- _Extract_:
---

By Jamie Miller / written at 4 a.m. 

Greetings ghouls and gals, it is I, Jamie Miller, here with what will hopefully be a regular Collegiate feature called Night Light by Jamie Miller: your home to after hour column’s. 

Tonight I come to you with a question, what happened to modern horror movies? From the days of practical effects, to unnecessary computer-generated imagery (CGI), needless gore, and legions of sequels, it’s been quite the evolution. Sometimes for the better in the case of “IT,” and sometimes for the worse in the case of… well, a lot of other horror movies. However, we’ll get to that and my feelings on the matter in more detail in a bit.

Ahh yes, horror movies. They’ve existed almost as long as cinema itself. As one of the first recorded horror movies ever made, “House of the Devil” was released in 1896. Which has a very simple premise of the Devil waging psychological warfare unto unfortunate souls who make the mistake of coming to his castle.  Horror has evolved from there, from the bloodless monster movies of the 1950’s, the slasher boom of the 1970s and ‘80s, the brief resurgence of slasher movies such as “Scream,” to the gore and blood soaked “torture ” movies of the 2000s such as “Hostel” or “Saw” to finally the found footage craze of the late 2000s such as “Paranormal Activity” or “The Blair Witch Project.”

As horror “evolved” the movies got more and more violent, we went from Dracula biting a woman’s neck offscreen, to a woman literally having her jaw ripped off on screen, blood exploding like a Michael Bay movie. 

I’ll be the first to admit I love me some violence in movies, heck I loved the Halloween movies, but at what point is too much? This is not a little gratuitous violence, this is a bloodbath that would make even Stephen King woozy, and as is often the case  less is more.

---

- _Listing_:
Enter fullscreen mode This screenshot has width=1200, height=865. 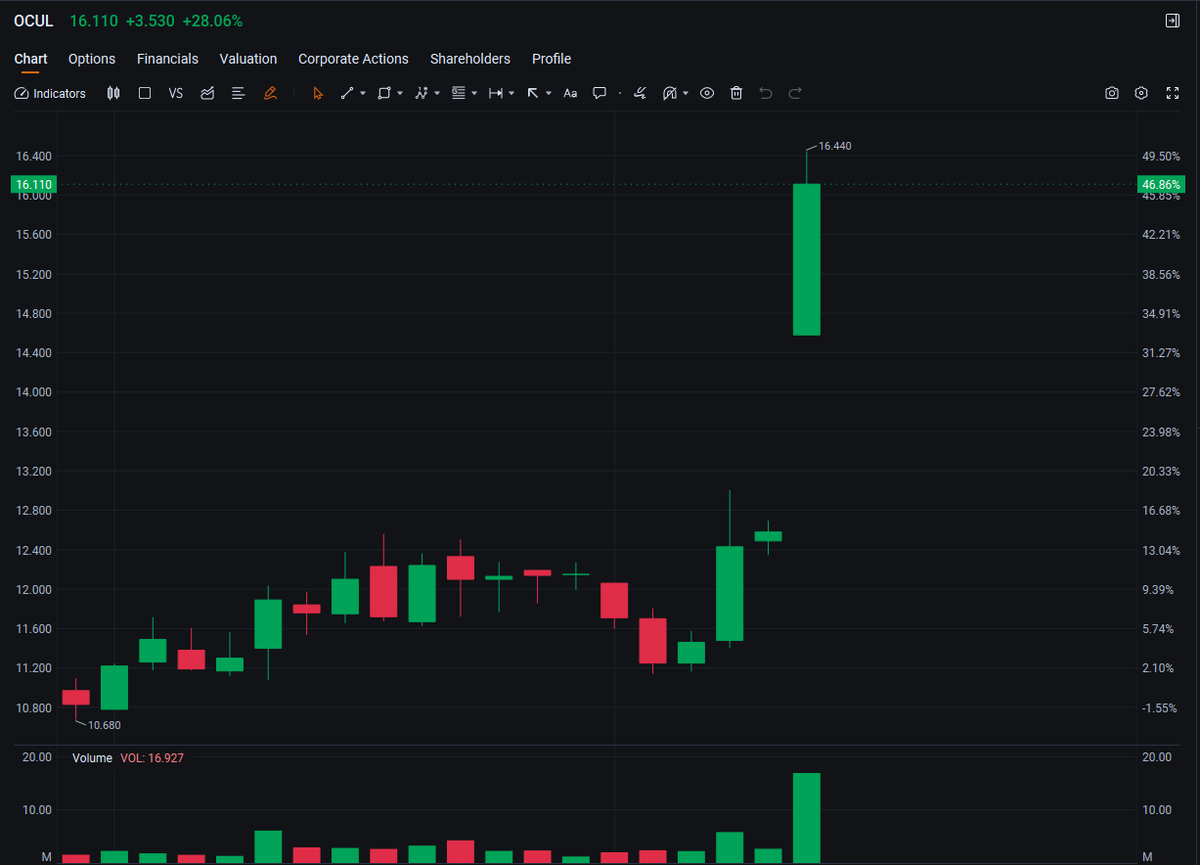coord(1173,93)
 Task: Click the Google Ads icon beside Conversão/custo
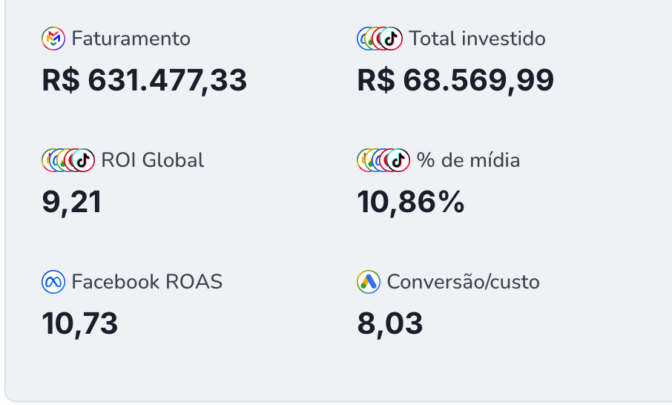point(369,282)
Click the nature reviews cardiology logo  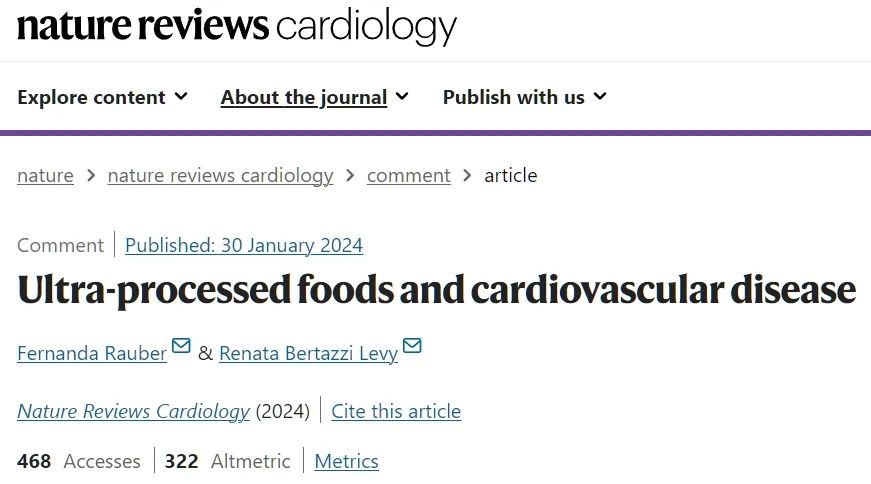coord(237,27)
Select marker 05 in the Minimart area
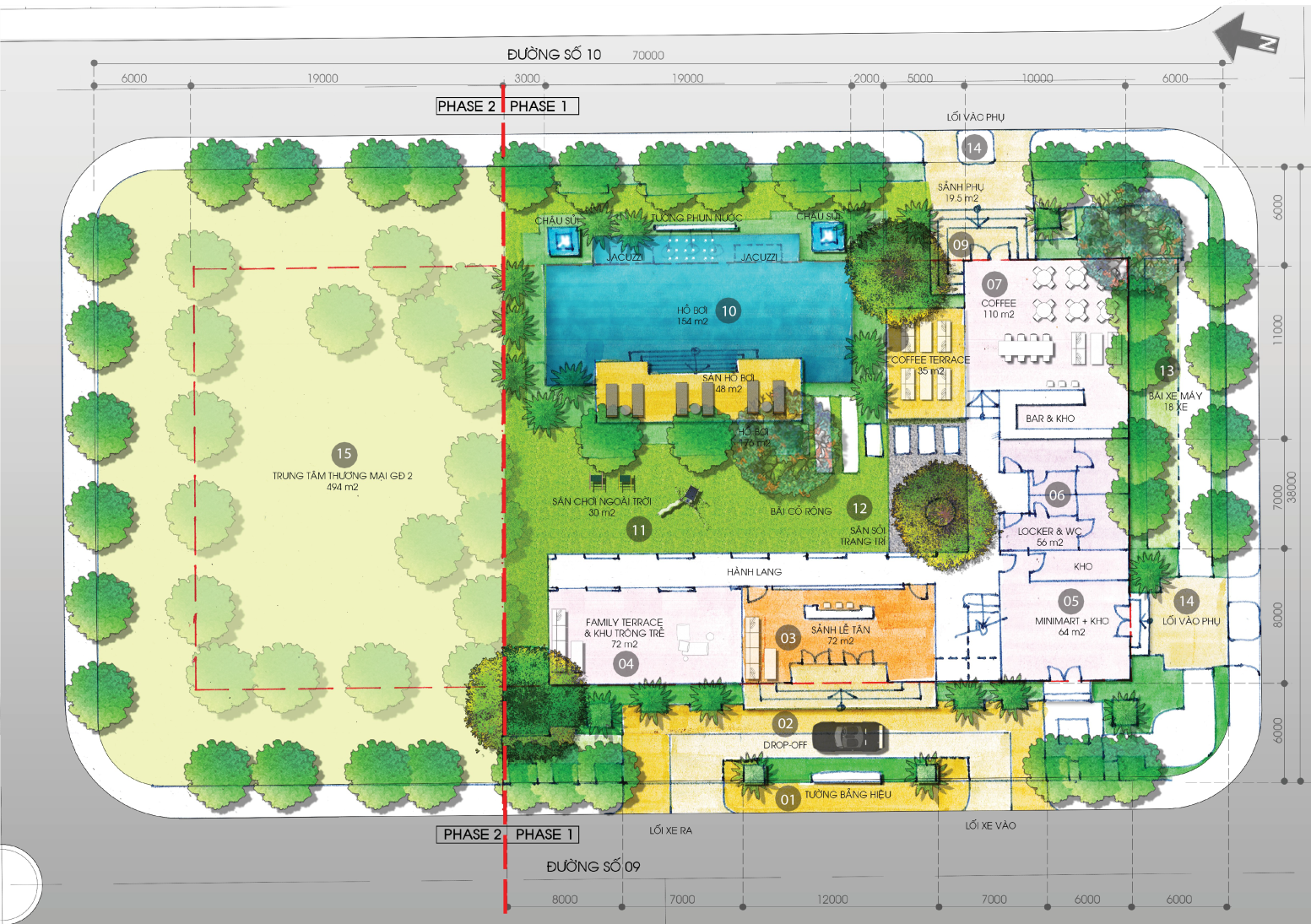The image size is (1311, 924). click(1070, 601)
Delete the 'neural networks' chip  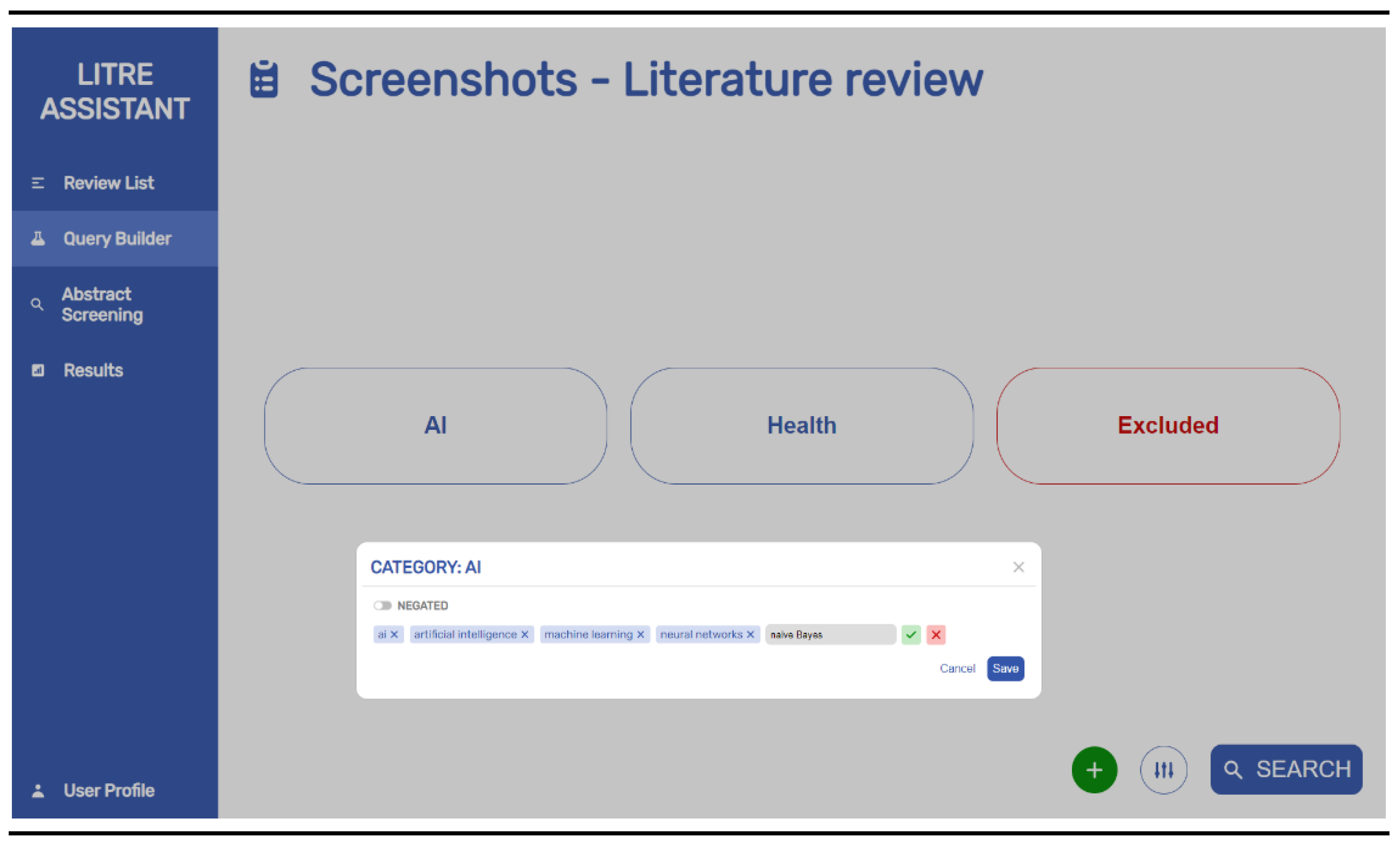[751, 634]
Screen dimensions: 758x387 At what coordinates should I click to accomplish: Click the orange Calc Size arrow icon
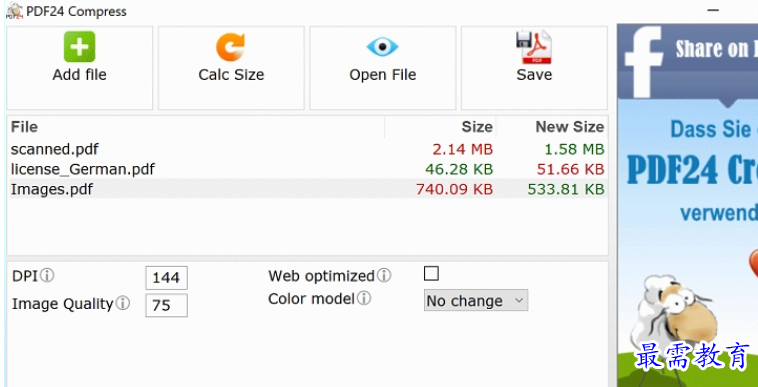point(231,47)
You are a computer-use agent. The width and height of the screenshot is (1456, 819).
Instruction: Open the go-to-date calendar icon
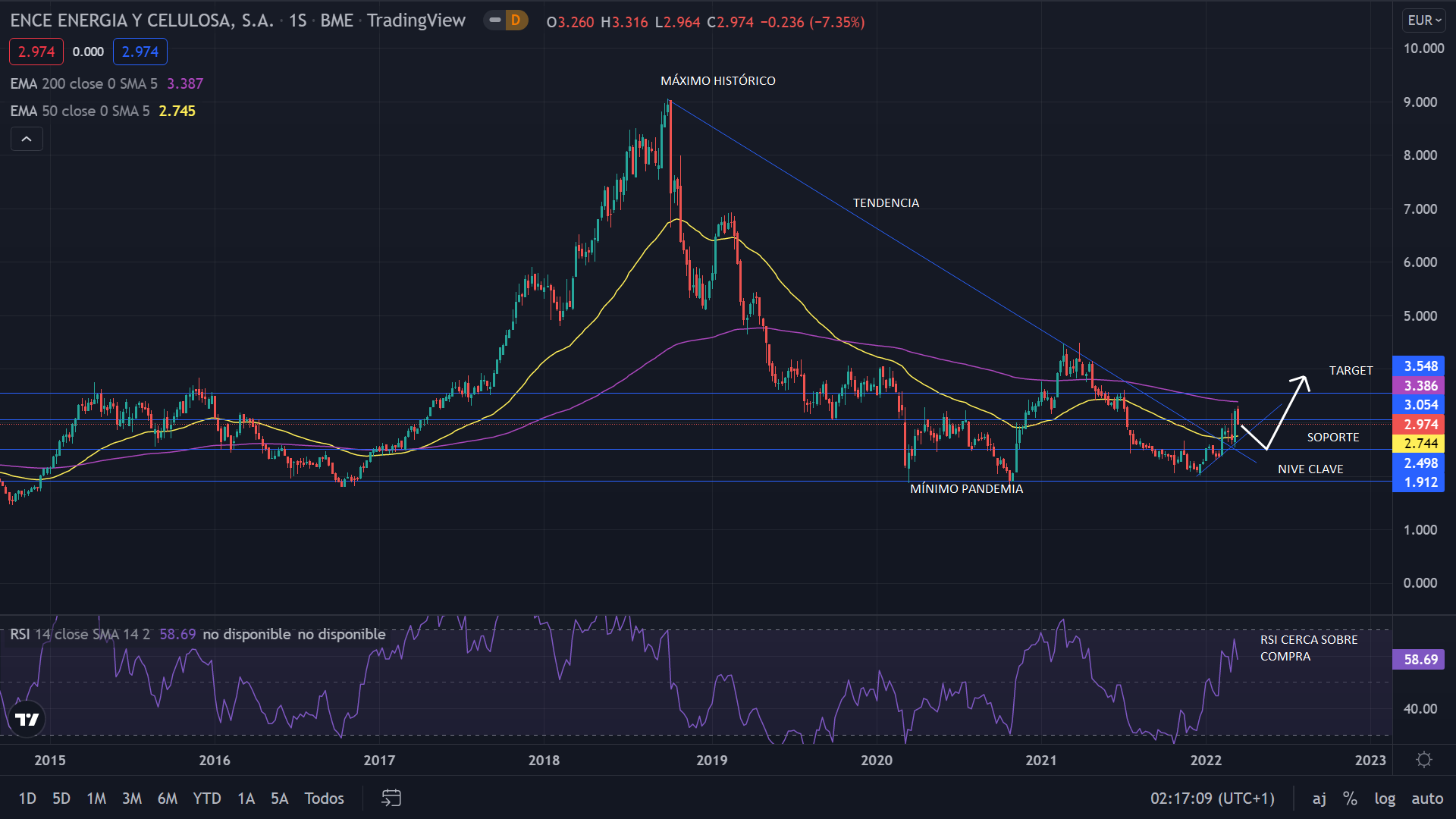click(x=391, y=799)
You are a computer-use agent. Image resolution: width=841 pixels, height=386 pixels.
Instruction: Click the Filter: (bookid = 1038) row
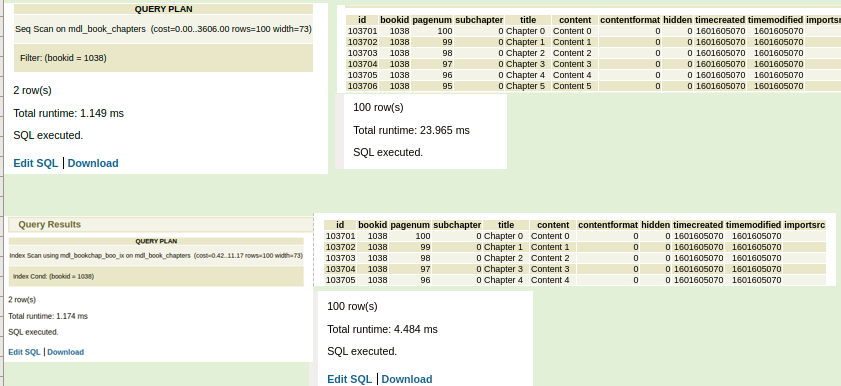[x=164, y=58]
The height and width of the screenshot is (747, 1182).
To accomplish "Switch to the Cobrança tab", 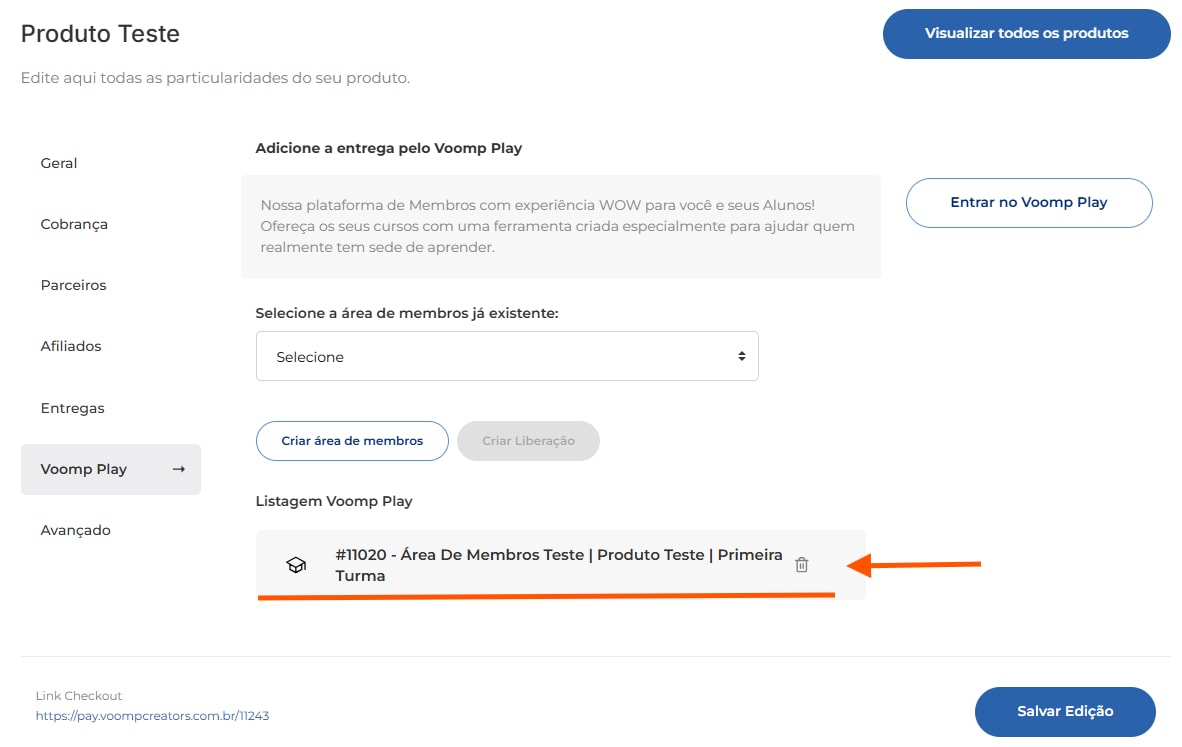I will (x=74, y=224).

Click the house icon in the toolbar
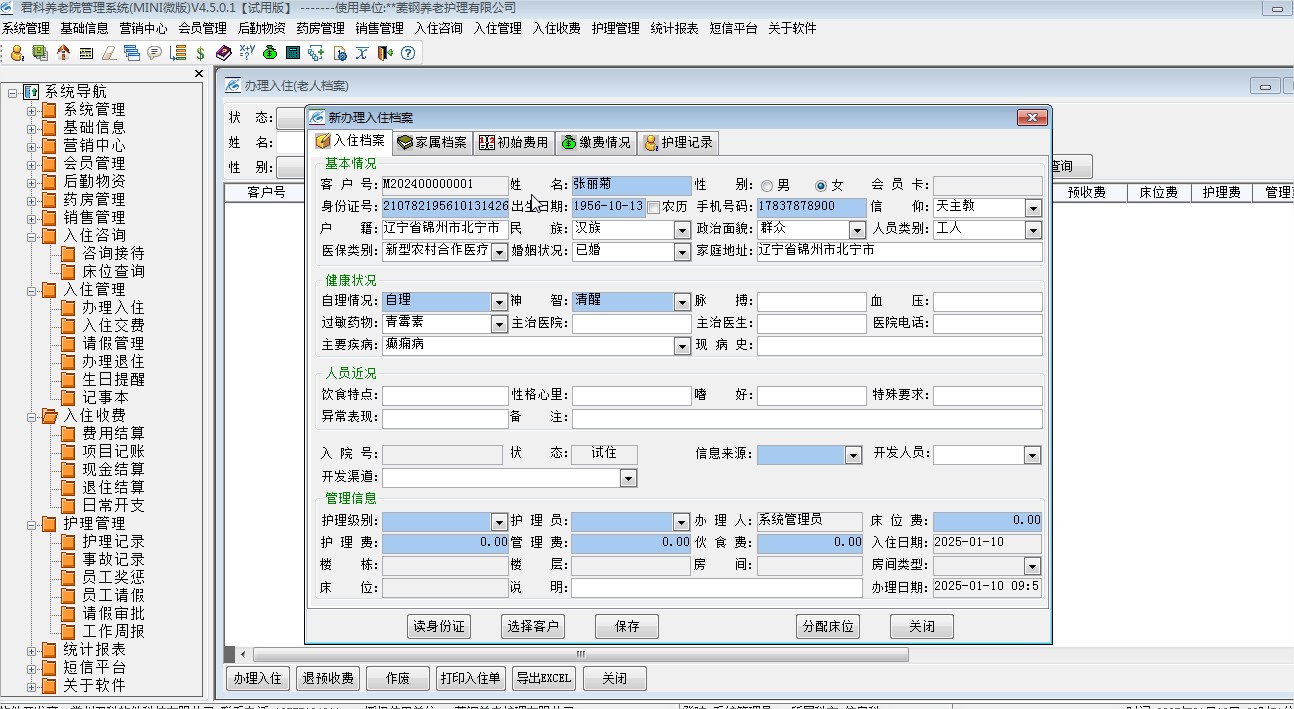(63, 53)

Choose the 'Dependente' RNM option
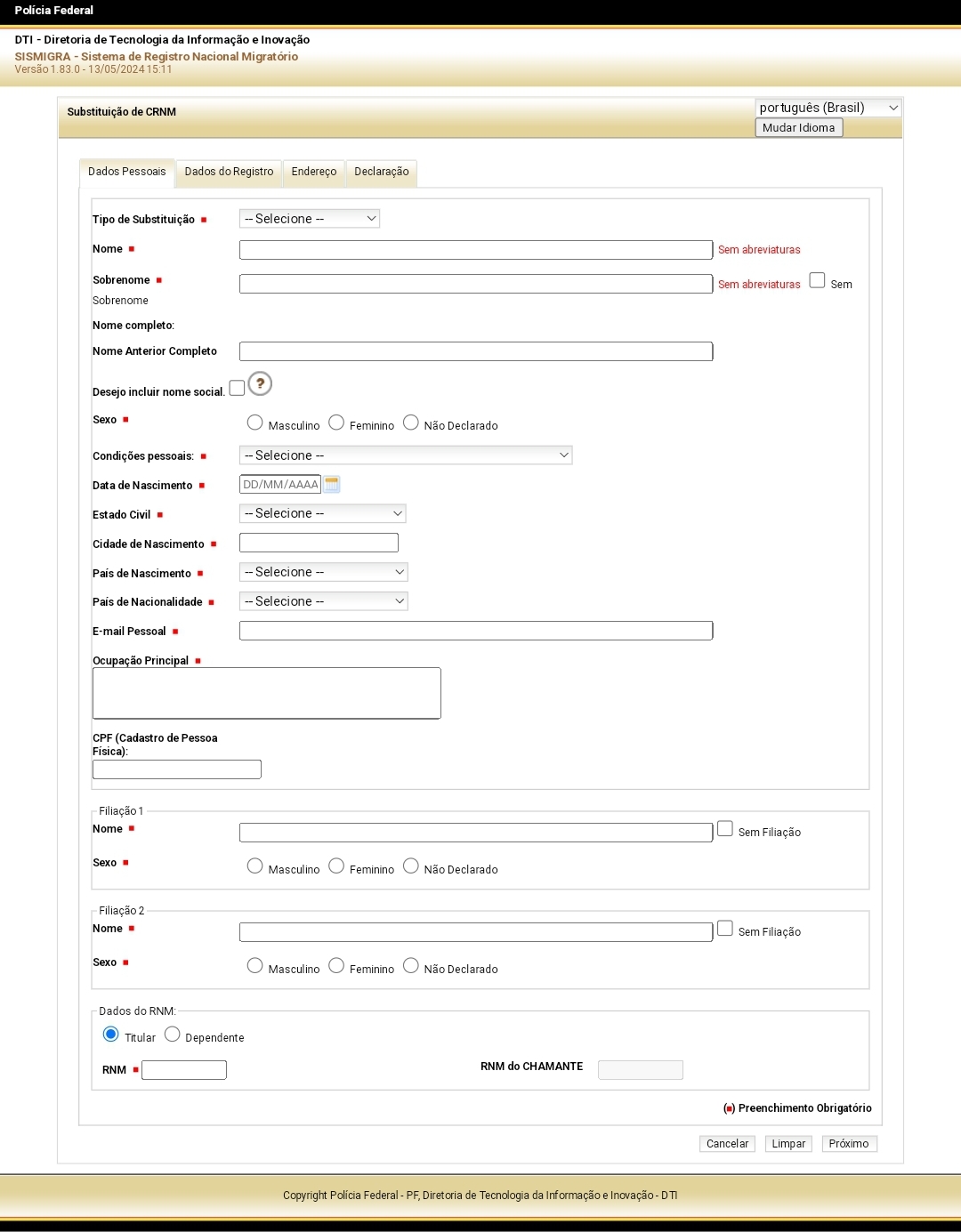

---

- _What you will do_:
• a. How would you translate this sentence from the horror movie column into Spanish: "They’ve existed almost as long as cinema itself."?
• b. Could you write what follows in the column on modern horror movies, picking up right after its last sentence?

- _Expected answers_:
• a. Han existido casi tanto tiempo como el cine mismo.

• b.
The CGI, oh boy the CGI. There was a time when CGI was new. When it’s used right it’s awesome. Although, it’s often not used right, in the old days movies such as “Freddy vs. Jason” tried and failed to use CGI convincingly. While there have also been bad practical effects over the years, at least they have a certain charm. Bad CGI does not.

While CGI has gotten better, it is still overused. It’s like so many horror movies have to use CGI now. From “A Quiet Place” to bloody “Alien Covenant” there is a saturated market of CGI horror movies. And the “Alien Covenant” is weird to me because the original “Alien,” directed by Ridley Scott, used all practical effects and is still terrifying. It’s like they have to cram CGI into every movie now that it’s available.

Now I’m not criticizing all the gore and CGI in horror movies. I just think it should be used sparingly, less is more. But, then again, maybe I’m just old fashioned. 

Thank you this has been Night Light by Jamie Miller. Enjoy the dreamscape.